After four years of accelerating startups, Founders Factory Africa is rebranding as 54 Collective, a VC firm with a $40 million fund to invest in early-stage African ventures across various sectors.

“Today, we are a VC firm with a $40m fund. Alongside that, we have $107 million that is backing our venture success platform. In total, if you add the $107 million and the $40 million fund, we are almost on the north of $150 million that we are managing in supporting startups and also making investments,” Bongani Sithole, CEO of 54 Collective, told TechCabal. 

Venture Capital inflows to African startups declined 31% in 2023 to $4.5 billion as foreign investors raced to the exits after the end of the zero-interest rate period. The number of deals through equity or debt decreased to 545 from a record 781 in 2022, according to a report by the London-based African Private Capital Association. Many investors have argued that local VCs with deep knowledge of the continent need to step up and fill the gap.

54 Collective joins a growing list of local investors like Partech that are stepping in to keep capital flowing to startups in Africa. 

While building Founders Factory Africa, Sithole realised why many tech companies fail after raising money from investors. They often take too long to set up a board; when some do, they see the board as a reporting structure rather than tapping into the advisory capabilities of the members. 
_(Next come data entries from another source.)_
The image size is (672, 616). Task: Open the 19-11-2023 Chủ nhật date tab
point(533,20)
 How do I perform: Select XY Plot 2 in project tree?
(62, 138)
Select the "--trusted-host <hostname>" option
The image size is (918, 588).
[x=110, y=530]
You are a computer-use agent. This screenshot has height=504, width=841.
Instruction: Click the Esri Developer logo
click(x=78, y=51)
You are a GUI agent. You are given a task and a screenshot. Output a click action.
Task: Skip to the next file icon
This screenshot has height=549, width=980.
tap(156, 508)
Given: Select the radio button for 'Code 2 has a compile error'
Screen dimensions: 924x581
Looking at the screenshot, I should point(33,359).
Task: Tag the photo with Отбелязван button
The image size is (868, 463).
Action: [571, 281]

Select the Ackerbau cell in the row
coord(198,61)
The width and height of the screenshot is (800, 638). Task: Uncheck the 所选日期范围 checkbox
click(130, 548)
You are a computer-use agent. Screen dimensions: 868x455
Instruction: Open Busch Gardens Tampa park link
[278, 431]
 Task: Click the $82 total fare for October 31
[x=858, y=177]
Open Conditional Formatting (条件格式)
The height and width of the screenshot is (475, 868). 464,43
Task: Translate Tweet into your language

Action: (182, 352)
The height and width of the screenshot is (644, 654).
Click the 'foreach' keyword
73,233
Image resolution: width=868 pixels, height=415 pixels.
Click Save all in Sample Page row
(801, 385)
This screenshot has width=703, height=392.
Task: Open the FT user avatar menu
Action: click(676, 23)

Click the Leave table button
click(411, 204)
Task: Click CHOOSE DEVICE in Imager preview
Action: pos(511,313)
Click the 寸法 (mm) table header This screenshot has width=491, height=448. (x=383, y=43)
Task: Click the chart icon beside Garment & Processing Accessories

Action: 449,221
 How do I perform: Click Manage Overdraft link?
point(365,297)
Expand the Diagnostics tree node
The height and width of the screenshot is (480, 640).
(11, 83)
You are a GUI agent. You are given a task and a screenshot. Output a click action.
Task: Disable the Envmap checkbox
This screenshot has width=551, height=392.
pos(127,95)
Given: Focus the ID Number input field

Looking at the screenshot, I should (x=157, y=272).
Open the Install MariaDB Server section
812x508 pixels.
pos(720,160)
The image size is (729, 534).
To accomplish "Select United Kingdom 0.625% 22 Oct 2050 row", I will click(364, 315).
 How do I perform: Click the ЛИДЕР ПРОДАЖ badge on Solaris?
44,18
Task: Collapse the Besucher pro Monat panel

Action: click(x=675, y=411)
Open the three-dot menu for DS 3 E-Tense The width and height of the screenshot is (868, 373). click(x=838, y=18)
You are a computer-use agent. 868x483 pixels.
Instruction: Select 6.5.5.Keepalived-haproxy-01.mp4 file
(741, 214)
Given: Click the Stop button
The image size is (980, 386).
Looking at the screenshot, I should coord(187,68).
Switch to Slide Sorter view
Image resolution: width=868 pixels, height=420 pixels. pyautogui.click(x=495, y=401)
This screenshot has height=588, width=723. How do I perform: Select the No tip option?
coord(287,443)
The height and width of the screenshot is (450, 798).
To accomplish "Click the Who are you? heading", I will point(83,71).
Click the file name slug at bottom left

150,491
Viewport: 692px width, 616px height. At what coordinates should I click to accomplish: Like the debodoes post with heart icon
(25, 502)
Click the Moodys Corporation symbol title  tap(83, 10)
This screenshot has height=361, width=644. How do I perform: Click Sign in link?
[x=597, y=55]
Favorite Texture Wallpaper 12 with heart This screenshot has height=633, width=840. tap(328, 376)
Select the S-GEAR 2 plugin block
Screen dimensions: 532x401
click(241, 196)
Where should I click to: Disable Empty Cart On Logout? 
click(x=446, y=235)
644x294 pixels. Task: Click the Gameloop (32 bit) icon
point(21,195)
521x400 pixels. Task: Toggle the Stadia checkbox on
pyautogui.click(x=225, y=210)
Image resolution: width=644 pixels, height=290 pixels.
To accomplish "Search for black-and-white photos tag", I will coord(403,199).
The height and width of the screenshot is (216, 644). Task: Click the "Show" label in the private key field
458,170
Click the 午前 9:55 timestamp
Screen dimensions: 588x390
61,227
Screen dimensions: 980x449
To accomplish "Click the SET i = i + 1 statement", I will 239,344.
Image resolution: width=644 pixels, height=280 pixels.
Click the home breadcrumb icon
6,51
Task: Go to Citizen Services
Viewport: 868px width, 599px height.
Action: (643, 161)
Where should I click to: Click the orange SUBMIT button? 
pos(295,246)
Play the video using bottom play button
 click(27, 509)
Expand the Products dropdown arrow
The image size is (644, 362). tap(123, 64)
“We have seen too many examples that we are not going to mention. It has always been the case that they hire and spend so much money too quickly, and the obsession about products and customers takes a back seat,” Sithole said. 

54 Collective takes a board seat in the early-stage companies that it invests in to help mitigate business risks and allow startups to focus on what matters. It believes startups should be “obsessed” with building the product and growing the customer base; 54 Collective also helps its portfolio companies hire talents.

Founded by Roo Rogers, Sam Sturm and Alina Truhina, 54 Collective’s path to becoming a venture capital firm was defined by a mammoth $114 million capital raised from Mastercard Foundation and Johnson & Johnson Impact Ventures in 2023.

Although the company had said it would use the funding to expand its model to serve founders across the African tech ecosystem, becoming a full-fledged venture capital gives it more room to expand its scope and attract more investors. As an accelerator, its revenue model was limited. 

Becoming a venture capital firm allows the company to expand its revenue model. 54 Collective invests up to $250,000, depending on the business’s stage. It also provides non-dilutive capital of up to $150,000. Non-dilutive capital allows startups to retain full ownership of their company. In the case of 54 Collective, it is a loan charged at 5%. 

“In the next five years starting from last year, we want to invest in 105 venture-bankable startups. Per year, we are doing 21 businesses. By the end of this year, we will be at 42 startups. We are currently at 29 startups,” Sithole said. 

Editor’s note: This article has been updated to include the third co-founder of 54 Collective.